As educators, it is our responsibility to take them back to the humanity of person-to-person connection and contact. We need to guide them through the emotions and rejection they are feeling, irst by exploring themselves. We need to find out what their WHY is. What drives them to be passionate about life? Is it social media? Technology? Ultimately, their WHY may be far from anything we might be able to comprehend because of the generational gap. However, by attempting to understand their WHY, we may tap into their schema of the world and together chart a course through life.
So who is to steer this SEL vessel? And what is the tool to steer? Ultimately, teachers have the power to create an environment where children can freely navigate and chart their own paths. Instruction should start with the children first and build from there. As teachers we serve as guides to steer the children in the paths that will help them navigate the ever-changing world of technology. For example, a teacher should understand that children (not to mention many adults) are constantly on devices feeding their brains with instant information and gratification. This is one of the reasons why traditional teaching such as lecturing is obsolete. Information can be obtained in an instant. But the ability to think cannot. As teachers, as steersmen, we need to use tools such as mindfulness to engage children to be aware of all the stimulation by teaching them to be aware of the wave of their thoughts and obstacles they face. We need to guide them in quieting their minds and to be able to cope, judge, and respond appropriately to information they may be exposed to. We also need tools that will engage them to think about their course in life, their personal voyage.
As a teacher, I have used my passion for mindfulness, SEL, and relevance to fuel my teaching. Especially on the rural island of Molokai, it is important that I tap into the students’ perspectives because they are brought up in an environment that is unique from most of the world. At the same time, I still see the effect that modern technology is having on this rural island with a population of 7,000. I teach the students Response Ability: the ability to respond to emotions of rejection, failure, and loss. Everyday, I use metaphors to connect to the children. On a daily basis, I refer to my class as OUR canoe. My writing rubrics mirror a fishing tournament. When I talk about accuracy, I mention hunting. And I constantly relate everything they learn to WHY it’s relevant to their future and life and let them know that I genuinely care about them.

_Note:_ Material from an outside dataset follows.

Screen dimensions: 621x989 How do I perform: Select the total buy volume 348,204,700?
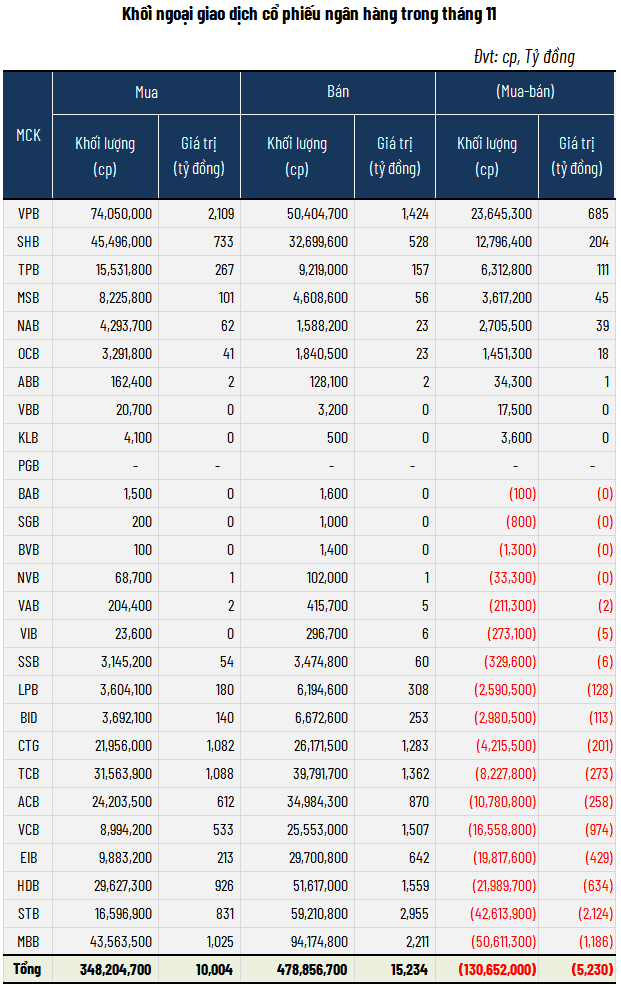point(111,970)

The next WAVE of education is to start with the students, understand them, build them up with relevancy and compassion, and connect with them so we can help steer them through the currents of life. Social and emotional learning and patience are the vessels that will help us take care of our future stewards. Once we have instilled the passion to learn, and engaged their minds, they can voyage across the world like Hōkūleʻa, riding the wave of life.